# Trying to learn to draw



## Jino (Aug 17, 2016)

So I'm completely new to drawing and I wanted to give it a shot, I was wondering what I should do to get better because what I'm currently doing is watching youtube art tutorials and working off of that but I feel like I'm copying people too much doing that, I want to make my own style and not use other peoples styles.


----------



## Casey Fluffbat (Aug 17, 2016)

You learn by example and principles set before you. That is how the world works. Whether you want to figure it out alone or acquire help is all up to you.

Developing your own style would often be a more personal thing. Take what you draw right now for instance, and how you draw it. That is the fundamental basis, that is your style. Add things to it, don't change it. Refine it, add elements you see in similar works and try it yourself. You won't see difference immediately until you've repeated this cycle enough times.


----------



## Grruelty (Aug 17, 2016)

Hey I'm doing the same thing. Something I have been doing is watch speedpaints from different artists. I examine which techniques resonate the most with me, and attempt to emulate them. Sometimes a bad attempt at emulation can lead to discovery of techniques that add to the uniqueness of your art.


----------



## Jino (Aug 17, 2016)

MadKiyo said:


> You learn by example and principles set before you. That is how the world works. Whether you want to figure it out alone or acquire help is all up to you.
> 
> Developing your own style would often be a more personal thing. Take what you draw right now for instance, and how you draw it. That is the fundamental basis, that is your style. Add things to it, don't change it. Refine it, add elements you see in similar works and try it yourself. You won't see difference immediately until you've repeated this cycle enough times.


thanks for the help! I was just worried that I would mess up my style by copying other people while so early in the learning stages, I guess not


----------



## Komms (Aug 17, 2016)

━━━━━━━━━━━━━━━━━━━━━━━━━━━━━━

**GIVEN EXERCISE A**
Set down the entire thread about learning to draw word for word.
The rows that come next have no connection to the thread about learning to draw.

━━━━━━━━━━━━━━━━━━━━━━━━━━━━━━

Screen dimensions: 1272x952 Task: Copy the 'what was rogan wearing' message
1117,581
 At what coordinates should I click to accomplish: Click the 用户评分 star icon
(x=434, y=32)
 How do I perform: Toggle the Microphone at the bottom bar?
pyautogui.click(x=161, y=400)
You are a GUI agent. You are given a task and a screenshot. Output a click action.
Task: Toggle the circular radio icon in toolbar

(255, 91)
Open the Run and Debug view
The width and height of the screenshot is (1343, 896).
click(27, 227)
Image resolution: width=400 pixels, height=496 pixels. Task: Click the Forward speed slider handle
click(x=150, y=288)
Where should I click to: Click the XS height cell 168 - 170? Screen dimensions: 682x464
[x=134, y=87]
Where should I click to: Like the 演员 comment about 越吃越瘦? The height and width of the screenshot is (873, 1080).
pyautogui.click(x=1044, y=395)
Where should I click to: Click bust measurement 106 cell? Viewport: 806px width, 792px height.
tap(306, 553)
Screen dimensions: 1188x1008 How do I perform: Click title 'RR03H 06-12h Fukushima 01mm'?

━━━━━━━━━━━━━━━━━━━━━━━━━━━━━━

**GIVEN EXERCISE B**
In the rows, begin at the line that has "Where should I click to: Like" and stop after the last row. Update those lines by replacing "Screen dimensions" with "Display size", and return only them with nothing else changed.

**TASK RESPONSE A**
# Trying to learn to draw



## Jino (Aug 17, 2016)

So I'm completely new to drawing and I wanted to give it a shot, I was wondering what I should do to get better because what I'm currently doing is watching youtube art tutorials and working off of that but I feel like I'm copying people too much doing that, I want to make my own style and not use other peoples styles.


----------



## Casey Fluffbat (Aug 17, 2016)

You learn by example and principles set before you. That is how the world works. Whether you want to figure it out alone or acquire help is all up to you.

Developing your own style would often be a more personal thing. Take what you draw right now for instance, and how you draw it. That is the fundamental basis, that is your style. Add things to it, don't change it. Refine it, add elements you see in similar works and try it yourself. You won't see difference immediately until you've repeated this cycle enough times.


----------



## Grruelty (Aug 17, 2016)

Hey I'm doing the same thing. Something I have been doing is watch speedpaints from different artists. I examine which techniques resonate the most with me, and attempt to emulate them. Sometimes a bad attempt at emulation can lead to discovery of techniques that add to the uniqueness of your art.


----------



## Jino (Aug 17, 2016)

MadKiyo said:


> You learn by example and principles set before you. That is how the world works. Whether you want to figure it out alone or acquire help is all up to you.
> 
> Developing your own style would often be a more personal thing. Take what you draw right now for instance, and how you draw it. That is the fundamental basis, that is your style. Add things to it, don't change it. Refine it, add elements you see in similar works and try it yourself. You won't see difference immediately until you've repeated this cycle enough times.


thanks for the help! I was just worried that I would mess up my style by copying other people while so early in the learning stages, I guess not


----------



## Komms (Aug 17, 2016)

**TASK RESPONSE B**
Where should I click to: Like the 演员 comment about 越吃越瘦? The height and width of the screenshot is (873, 1080).
pyautogui.click(x=1044, y=395)
Where should I click to: Click bust measurement 106 cell? Viewport: 806px width, 792px height.
tap(306, 553)
Display size: 1188x1008 How do I perform: Click title 'RR03H 06-12h Fukushima 01mm'?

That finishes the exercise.